The coronal (cross-section) and axial (top-down) views show the patient has no cortical bone on the buccal side of #2, not even at the root apex. In addition, only about 1mm of bone remains lingually and to the maxillary sinus cavity. Upon seeing these 3D cone beam images, the referring doctor decided to extract the infected tooth. I won’t judge if it was the right or wrong decision, but I will say the doctor’s judgement was based on as much 3D diagnostic information as possible.
This Frankenstein of a patient is near and dear to me; she is my business partner Aimee. She suffered late mandibular bone growth in her mid-20′s, especially on her right side. Her surgery included, among other procedures, the filing down of her right mandible to reach better symmetry.
Post surgery she experienced periodic numbness and shooting pain down the right side of her neck. The above left photo shows Aimee’s post-op 3D scan. The above right photo shows that her beauty isn’t just bone-deep.
Now for the cause of that recurrent pain… if you clicked on the above 3D image to enlarge it, you probably saw the culprit.
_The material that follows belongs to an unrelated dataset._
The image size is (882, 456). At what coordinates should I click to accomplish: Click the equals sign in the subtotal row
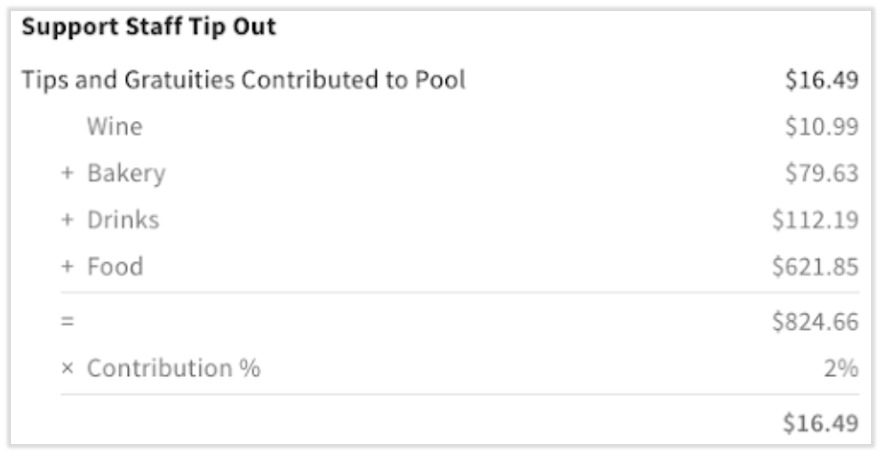click(x=67, y=321)
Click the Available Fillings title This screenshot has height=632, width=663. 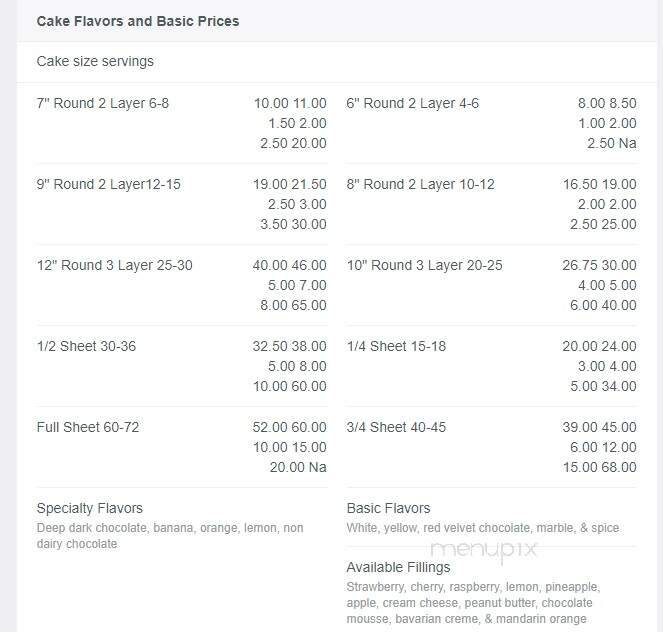coord(398,567)
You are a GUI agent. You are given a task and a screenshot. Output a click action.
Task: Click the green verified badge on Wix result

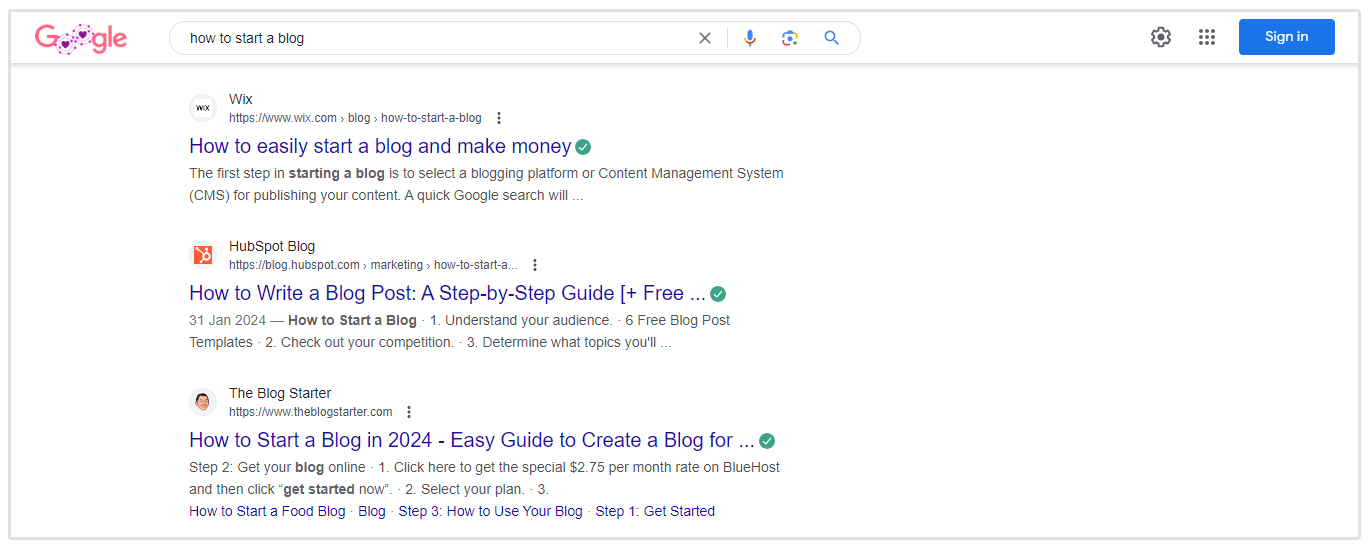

However, we prefer to show these cases from different angles to make it obvious and for patient education.
In reshaping the right mandible (done before 3D cone beam scans were invented), the alveolar nerve canal was actually bisected and the nerve is now exposed. When this nerve rolls outside of the remaining half-canal, the stretching/pinching effect causes the numbness and pain.
I told Aimee that she’ll be pain-free if she just stops talking. Now instead of verbally abusing me she throws things!